Complete Guide: Hoh Rainforest

Olympic National Park is one of the most diverse National Parks in the US. It ranges from coastal beaches with sea stacks, soaring mountains with glaciers, crystal clear lakes, and one of the best preserved temperate rainforests in the Northern hemisphere.

While Olympic NP actually has 4 rainforests, the Hoh rainforest is the most accessible. There are 3 trails in the Hoh rainforest – all relatively easy depending on the distance you want to cover. 

Contents:

About the Hoh rainforest:

“The Hoh Rainforest, pronounced “Hoe”, earns its name from the ever-flowing Hoh River that carves its way from Mount Olympus towards the Pacific Coast. However, where the name originates, is up to some debate. The word “Hoh” undoubtedly comes from Native American languages; possibly the Quileute word “Ohalet” which means “fast moving water” or “snow water.” Since the river itself forms from glacial runoff, that origin seems straightfoward.”

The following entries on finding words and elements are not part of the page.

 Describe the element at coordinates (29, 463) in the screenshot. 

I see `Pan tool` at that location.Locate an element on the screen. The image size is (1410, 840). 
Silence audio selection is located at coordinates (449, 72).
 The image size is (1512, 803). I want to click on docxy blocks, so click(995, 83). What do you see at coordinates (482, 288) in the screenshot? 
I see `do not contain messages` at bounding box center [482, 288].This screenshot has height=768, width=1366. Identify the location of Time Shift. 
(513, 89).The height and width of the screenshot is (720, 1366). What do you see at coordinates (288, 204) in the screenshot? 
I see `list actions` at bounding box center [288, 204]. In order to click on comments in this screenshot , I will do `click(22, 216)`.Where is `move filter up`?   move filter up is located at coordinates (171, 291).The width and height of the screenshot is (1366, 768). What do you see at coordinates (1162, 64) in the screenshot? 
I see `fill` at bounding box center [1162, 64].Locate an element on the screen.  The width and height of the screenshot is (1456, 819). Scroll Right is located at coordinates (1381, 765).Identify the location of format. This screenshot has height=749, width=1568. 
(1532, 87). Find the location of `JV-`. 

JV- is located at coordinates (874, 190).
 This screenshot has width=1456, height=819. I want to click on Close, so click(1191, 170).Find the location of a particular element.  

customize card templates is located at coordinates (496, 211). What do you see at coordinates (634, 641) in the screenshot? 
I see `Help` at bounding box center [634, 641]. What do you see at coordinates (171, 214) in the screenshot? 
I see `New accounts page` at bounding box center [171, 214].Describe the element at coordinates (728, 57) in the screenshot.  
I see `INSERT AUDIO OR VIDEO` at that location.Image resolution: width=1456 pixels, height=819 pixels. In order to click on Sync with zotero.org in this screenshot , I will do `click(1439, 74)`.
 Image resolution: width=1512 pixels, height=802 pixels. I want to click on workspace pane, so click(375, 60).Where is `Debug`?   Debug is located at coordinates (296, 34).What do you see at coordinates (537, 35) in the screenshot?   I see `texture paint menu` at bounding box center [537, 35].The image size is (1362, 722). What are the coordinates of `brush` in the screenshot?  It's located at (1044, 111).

When to visit the Hoh rainforest:

The road into Hoh rainforest and the campground are accessible all year round. The rainforest is temperate so any time of year will result in abundant greenery and likely wet conditions. I would base your visit on other areas in WA and what weather/ activities you plan to do there. Keep in mind on summer weekends, the trailhead parking can reach capacity as early as 11AM.

Fees:

$30/ private vehicle. Free with an American the Beautiful- National Parks pass.

Our experience:

We visited during probably Washington’s busiest tourist month- August. That being said, we drove out on a moody (read: rainy) Friday evening and the parking lot was just about empty. We saw a handful of people along the trails but as they are one way, we didn’t have to pass too many of them.

We saw several deer and particularly enjoyed the low hanging clouds along the river. Maybe this hike is busier on a weekend or sunny days, but I can attest that packing your rain jacket and visiting in less ideal weather conditions is just as magical

Trailhead directions:

All trails for the Hoh Rainforest start just to the right of the visitor center if approaching from the parking lot. (Across from the flag pole) As you arrive to the National Park, there is a large parking lot labeled “hikers parking lot.” This is confusing as the trails don’t actually start from this parking lot.

You need to cross over the tree divider/ picnic area to the main visitor center parking lot where you will see the restrooms and main trailhead. 

Best hikes in Hoh Rainforest

From there the 2 shorter loops will branch off with the Hall of Mosses on your left and the Spruces trail on the right. 

The Hall of Mosses

This is the trail that almost everyone told me we “had” to do. It’s a nice short loop with you guessed it – an amazing display of moss along with towering trees. While we thoroughly enjoyed this trail, we like the Spruces trail for its variety and solitude a little bit more. That being said- if you can do both- do both. 

Trail details:

Distance: 1 mile loop
Elevation: flat
Time: 1 hr
Difficulty: Easy

Highlights of the Hall of Mosses:

The Maple Grove is particularly spectacular with towering trees over 250 feet in a close cluster. The trail also sports an incredible variety of moss and ferns along the forest floor. This trail is enjoyable rain or shine but prepared to get wet as well as for some mud along the trail.

The Spruces Trail

Maybe it was the lack of expectations going into it, but the Spruces trail really surprised us and blew us out of the water. There was no one on the trail with us on a Friday evening and the trail had a little more variety to it than the Hall of Mosses.

There’s still that beautiful moss and towering trees that you visit the rainforest for, but you also luck out with beautiful riverside views as well. The lack of crowds also helps persuade wildlife to hang around so we actually spotted a few deer on this trail. 

Trail details:

Distance: 1.2 mile loop
Elevation: flat
Time: 1 hr
Difficulty: Easy

Highlights of the Spruces trail:

The river views and sparsity of crowds are definitely the highlights of the trail. There are plenty of tall tress and just as many moss/ ferns as the Hall of Mosses. I highly recommend both of the trails but if you want moody river views specifically- this is your trail.

A couple little deer hiding in the forest

Where to stay near Hoh rainforest:

Hoh Rainforest Campground:

There are 78 first come first serve campsites at the Hoh rainforest campground. Fees are $20/ night. There are a few sites that can accommodate RVs up to 21 feet long and a couple that can fit one 35 feet. There is no dump station or hookups however the campground provides flushing toilets and potable water.

We did not stay in the campground but admired it as we drove by. The sites are stationed along the river dispersed among giant trees. Just be prepared to get wet if you camp here!

Forks, WA

Forks is the closest town (about 1 hour away) to the Hoh rainforest part of Olympic NP. It’s a fantastic place to base for a day or two to also visit the many nearby Pacific Beaches including Ruby Beach and those of La Push. Be warned hotels don’t come cheap and are pretty sparse in the small town- book early. My recommendation: Forks Motel

What do you think? Is Hoh Rainforest on your must do list? Anyone hike both trails and think the Spruces trail trumps as well?